GIVEN DATA »
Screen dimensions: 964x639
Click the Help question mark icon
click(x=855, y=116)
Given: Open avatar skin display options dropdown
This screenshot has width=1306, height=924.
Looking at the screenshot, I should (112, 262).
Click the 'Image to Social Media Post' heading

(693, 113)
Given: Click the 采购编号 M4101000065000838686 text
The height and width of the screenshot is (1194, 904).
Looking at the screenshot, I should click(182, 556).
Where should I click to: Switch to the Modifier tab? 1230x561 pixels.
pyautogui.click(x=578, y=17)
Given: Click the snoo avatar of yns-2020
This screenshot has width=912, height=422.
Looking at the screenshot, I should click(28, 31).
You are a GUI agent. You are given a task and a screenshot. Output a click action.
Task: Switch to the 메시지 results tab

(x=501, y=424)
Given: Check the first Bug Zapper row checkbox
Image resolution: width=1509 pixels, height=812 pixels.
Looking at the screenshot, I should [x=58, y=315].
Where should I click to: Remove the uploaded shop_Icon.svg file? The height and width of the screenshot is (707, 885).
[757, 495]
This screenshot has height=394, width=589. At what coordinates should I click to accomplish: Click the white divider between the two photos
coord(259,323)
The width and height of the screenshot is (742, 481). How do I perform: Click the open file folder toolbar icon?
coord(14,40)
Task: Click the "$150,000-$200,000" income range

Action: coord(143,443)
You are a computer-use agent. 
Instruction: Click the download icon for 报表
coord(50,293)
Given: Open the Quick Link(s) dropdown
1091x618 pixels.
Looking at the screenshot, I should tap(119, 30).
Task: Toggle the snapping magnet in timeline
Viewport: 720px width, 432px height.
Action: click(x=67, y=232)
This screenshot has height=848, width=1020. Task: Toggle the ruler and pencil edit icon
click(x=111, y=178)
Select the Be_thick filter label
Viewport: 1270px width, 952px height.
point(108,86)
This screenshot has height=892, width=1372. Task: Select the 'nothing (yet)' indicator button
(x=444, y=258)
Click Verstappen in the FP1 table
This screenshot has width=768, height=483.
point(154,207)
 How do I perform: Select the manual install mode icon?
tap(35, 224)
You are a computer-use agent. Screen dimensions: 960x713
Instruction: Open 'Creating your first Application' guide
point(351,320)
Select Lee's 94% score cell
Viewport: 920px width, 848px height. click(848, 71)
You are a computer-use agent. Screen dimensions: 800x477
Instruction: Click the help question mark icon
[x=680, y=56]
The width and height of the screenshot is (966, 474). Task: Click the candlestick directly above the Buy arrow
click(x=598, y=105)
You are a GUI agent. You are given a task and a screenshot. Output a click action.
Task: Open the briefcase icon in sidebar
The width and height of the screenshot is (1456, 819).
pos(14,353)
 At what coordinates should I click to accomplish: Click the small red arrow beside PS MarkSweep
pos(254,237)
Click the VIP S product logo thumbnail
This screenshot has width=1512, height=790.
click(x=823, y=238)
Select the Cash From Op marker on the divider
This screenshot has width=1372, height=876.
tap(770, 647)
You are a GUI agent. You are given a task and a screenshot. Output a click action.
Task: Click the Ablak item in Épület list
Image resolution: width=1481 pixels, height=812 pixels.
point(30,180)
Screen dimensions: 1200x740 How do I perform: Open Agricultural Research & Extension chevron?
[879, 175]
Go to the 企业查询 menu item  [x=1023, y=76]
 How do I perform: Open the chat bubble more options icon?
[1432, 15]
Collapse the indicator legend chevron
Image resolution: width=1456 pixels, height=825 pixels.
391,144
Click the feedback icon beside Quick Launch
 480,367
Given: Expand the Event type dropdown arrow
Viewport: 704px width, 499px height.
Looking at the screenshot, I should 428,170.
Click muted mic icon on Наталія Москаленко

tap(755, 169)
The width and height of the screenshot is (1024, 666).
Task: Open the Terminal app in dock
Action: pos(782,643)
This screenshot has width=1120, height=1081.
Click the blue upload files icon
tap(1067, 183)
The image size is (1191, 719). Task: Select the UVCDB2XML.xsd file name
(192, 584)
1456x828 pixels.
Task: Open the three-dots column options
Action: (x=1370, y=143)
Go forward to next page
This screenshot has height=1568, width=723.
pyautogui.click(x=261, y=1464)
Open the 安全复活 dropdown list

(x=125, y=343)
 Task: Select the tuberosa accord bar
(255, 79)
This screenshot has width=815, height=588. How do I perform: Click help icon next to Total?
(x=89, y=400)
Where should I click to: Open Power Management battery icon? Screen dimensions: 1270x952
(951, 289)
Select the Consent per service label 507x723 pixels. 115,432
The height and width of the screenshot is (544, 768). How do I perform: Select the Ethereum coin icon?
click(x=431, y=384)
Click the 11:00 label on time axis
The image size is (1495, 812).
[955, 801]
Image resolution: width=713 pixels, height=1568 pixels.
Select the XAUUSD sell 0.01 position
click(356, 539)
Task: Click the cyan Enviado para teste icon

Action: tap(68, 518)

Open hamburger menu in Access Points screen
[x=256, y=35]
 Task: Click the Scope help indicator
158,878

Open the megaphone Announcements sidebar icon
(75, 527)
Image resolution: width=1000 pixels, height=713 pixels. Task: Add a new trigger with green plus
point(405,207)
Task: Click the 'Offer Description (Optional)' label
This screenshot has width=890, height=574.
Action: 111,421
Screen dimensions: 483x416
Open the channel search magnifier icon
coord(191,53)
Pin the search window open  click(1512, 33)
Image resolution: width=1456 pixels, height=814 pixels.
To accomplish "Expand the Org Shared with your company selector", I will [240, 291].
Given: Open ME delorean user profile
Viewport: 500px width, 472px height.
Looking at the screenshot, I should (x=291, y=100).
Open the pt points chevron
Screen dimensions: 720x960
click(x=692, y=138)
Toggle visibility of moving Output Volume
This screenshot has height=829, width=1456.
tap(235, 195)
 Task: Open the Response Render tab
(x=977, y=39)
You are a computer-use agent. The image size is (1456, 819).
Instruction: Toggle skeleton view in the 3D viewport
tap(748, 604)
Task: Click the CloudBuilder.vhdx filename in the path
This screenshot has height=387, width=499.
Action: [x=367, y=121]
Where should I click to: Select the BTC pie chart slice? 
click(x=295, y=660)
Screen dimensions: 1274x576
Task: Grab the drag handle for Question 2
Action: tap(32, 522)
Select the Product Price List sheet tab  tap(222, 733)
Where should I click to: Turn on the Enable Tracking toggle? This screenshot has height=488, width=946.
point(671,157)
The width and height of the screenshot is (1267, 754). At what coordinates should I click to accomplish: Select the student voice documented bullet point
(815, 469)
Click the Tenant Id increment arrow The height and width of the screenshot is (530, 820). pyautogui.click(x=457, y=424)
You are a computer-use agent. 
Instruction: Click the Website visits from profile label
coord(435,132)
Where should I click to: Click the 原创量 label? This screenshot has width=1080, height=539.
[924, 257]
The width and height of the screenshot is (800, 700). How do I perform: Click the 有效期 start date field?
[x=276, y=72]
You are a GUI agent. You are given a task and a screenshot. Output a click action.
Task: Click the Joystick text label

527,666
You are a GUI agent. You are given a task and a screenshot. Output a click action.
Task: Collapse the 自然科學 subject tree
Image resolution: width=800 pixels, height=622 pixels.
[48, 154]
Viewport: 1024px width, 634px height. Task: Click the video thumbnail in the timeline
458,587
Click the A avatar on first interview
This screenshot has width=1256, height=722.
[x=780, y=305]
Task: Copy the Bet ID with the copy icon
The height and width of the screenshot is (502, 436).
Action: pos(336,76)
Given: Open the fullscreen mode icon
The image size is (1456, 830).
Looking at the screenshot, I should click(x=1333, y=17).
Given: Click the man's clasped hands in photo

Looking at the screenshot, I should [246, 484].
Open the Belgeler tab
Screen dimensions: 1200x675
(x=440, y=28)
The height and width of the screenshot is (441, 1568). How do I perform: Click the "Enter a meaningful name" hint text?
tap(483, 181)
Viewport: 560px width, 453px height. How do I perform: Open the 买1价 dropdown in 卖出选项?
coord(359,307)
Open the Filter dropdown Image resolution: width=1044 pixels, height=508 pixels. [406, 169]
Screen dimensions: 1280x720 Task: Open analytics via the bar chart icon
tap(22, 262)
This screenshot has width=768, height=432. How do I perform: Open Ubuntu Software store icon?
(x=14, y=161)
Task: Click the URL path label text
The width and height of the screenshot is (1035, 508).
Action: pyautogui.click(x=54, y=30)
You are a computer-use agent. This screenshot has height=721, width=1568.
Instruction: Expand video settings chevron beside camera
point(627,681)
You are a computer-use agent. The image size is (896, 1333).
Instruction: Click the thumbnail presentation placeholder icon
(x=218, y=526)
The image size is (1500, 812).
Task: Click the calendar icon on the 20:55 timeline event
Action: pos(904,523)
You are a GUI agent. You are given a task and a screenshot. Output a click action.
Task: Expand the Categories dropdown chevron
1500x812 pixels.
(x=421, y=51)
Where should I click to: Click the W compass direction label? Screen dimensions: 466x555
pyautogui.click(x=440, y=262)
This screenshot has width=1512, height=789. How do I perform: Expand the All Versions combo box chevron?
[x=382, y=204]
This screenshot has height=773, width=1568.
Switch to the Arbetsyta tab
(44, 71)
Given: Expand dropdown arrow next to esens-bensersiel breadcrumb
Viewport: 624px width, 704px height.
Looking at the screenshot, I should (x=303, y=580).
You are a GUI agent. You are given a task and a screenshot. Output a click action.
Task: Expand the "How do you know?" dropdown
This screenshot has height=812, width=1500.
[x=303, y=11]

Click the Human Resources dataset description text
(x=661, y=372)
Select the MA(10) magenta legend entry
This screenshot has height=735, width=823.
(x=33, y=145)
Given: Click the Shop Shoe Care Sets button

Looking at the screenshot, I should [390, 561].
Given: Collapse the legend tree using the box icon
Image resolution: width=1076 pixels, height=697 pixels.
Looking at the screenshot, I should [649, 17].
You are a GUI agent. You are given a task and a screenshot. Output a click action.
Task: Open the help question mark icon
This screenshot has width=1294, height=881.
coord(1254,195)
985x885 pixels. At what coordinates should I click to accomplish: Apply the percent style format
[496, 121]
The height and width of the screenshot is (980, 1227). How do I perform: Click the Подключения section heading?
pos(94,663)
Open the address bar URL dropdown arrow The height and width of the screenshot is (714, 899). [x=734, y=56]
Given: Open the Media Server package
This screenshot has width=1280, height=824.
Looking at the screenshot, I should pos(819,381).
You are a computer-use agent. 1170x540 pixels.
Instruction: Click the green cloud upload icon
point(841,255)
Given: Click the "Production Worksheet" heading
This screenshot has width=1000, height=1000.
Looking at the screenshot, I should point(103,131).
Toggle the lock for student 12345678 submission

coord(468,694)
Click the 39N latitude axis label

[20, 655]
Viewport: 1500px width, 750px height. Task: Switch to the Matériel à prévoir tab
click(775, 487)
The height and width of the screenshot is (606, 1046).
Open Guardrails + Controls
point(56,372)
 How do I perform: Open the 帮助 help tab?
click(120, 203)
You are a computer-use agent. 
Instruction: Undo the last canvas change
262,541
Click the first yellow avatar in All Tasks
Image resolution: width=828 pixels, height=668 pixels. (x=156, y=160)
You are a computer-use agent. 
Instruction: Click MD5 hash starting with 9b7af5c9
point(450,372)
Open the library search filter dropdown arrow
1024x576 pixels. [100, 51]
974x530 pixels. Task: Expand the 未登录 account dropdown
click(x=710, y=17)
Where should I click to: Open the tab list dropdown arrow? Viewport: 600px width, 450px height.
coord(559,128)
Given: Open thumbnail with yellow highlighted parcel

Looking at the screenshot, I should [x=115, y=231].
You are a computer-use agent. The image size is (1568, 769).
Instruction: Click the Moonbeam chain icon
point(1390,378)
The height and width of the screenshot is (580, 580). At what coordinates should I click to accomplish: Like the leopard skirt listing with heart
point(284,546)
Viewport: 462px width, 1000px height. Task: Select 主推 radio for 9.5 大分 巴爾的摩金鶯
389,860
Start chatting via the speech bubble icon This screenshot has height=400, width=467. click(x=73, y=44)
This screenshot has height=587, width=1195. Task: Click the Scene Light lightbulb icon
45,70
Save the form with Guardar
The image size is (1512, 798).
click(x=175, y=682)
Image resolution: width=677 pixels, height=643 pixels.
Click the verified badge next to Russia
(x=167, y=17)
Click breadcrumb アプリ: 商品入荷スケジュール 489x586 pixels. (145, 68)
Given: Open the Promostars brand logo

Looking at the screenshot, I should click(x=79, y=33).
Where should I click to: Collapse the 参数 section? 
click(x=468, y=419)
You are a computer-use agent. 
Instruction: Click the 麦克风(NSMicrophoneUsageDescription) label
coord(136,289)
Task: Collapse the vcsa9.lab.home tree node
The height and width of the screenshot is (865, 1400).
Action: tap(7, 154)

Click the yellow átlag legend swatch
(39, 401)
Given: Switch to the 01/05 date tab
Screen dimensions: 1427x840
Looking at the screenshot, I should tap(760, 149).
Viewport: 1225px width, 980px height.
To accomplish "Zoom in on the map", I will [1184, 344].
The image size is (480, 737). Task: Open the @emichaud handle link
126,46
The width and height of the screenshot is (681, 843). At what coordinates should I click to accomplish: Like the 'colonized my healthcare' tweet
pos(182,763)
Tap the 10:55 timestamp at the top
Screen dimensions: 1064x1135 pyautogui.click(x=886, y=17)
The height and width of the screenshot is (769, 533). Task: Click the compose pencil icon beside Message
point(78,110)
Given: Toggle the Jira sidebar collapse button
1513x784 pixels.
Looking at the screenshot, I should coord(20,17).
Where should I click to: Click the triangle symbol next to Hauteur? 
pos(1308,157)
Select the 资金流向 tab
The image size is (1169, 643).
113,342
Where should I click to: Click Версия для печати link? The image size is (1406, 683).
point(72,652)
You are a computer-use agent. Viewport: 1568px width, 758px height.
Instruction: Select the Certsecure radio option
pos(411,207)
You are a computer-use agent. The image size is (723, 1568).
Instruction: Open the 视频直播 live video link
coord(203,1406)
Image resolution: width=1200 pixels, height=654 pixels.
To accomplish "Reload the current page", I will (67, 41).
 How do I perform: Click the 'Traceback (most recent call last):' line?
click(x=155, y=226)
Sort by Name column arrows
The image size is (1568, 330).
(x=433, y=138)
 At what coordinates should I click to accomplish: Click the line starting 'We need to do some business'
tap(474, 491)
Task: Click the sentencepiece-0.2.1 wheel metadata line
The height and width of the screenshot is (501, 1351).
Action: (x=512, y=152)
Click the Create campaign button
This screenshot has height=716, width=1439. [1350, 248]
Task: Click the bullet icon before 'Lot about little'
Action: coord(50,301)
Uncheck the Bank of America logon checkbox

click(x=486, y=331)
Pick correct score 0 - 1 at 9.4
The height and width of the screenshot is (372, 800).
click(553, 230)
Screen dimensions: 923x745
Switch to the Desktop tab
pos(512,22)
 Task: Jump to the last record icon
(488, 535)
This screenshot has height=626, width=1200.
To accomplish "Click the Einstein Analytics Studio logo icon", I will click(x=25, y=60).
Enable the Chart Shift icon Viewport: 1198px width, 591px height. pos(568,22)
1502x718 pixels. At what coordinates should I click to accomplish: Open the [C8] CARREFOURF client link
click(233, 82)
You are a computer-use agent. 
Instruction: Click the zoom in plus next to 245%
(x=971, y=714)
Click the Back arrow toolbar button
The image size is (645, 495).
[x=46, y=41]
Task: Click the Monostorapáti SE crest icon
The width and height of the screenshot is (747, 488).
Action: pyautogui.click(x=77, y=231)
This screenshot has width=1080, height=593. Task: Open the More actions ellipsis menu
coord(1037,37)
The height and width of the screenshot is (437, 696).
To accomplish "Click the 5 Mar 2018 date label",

EXERCISE GOAL » Reproduce the listing from the line containing "Screen dimensions: 923x745" through its final line, both included, with "Desktop" replaced by "Settings" and nothing else changed.

SOLUTION TO THIS TASK »
Screen dimensions: 923x745
Switch to the Settings tab
pos(512,22)
 Task: Jump to the last record icon
(488, 535)
This screenshot has height=626, width=1200.
To accomplish "Click the Einstein Analytics Studio logo icon", I will click(x=25, y=60).
Enable the Chart Shift icon Viewport: 1198px width, 591px height. pos(568,22)
1502x718 pixels. At what coordinates should I click to accomplish: Open the [C8] CARREFOURF client link
click(233, 82)
You are a computer-use agent. 
Instruction: Click the zoom in plus next to 245%
(x=971, y=714)
Click the Back arrow toolbar button
The image size is (645, 495).
[x=46, y=41]
Task: Click the Monostorapáti SE crest icon
The width and height of the screenshot is (747, 488).
Action: pyautogui.click(x=77, y=231)
This screenshot has width=1080, height=593. Task: Open the More actions ellipsis menu
coord(1037,37)
The height and width of the screenshot is (437, 696).
To accomplish "Click the 5 Mar 2018 date label",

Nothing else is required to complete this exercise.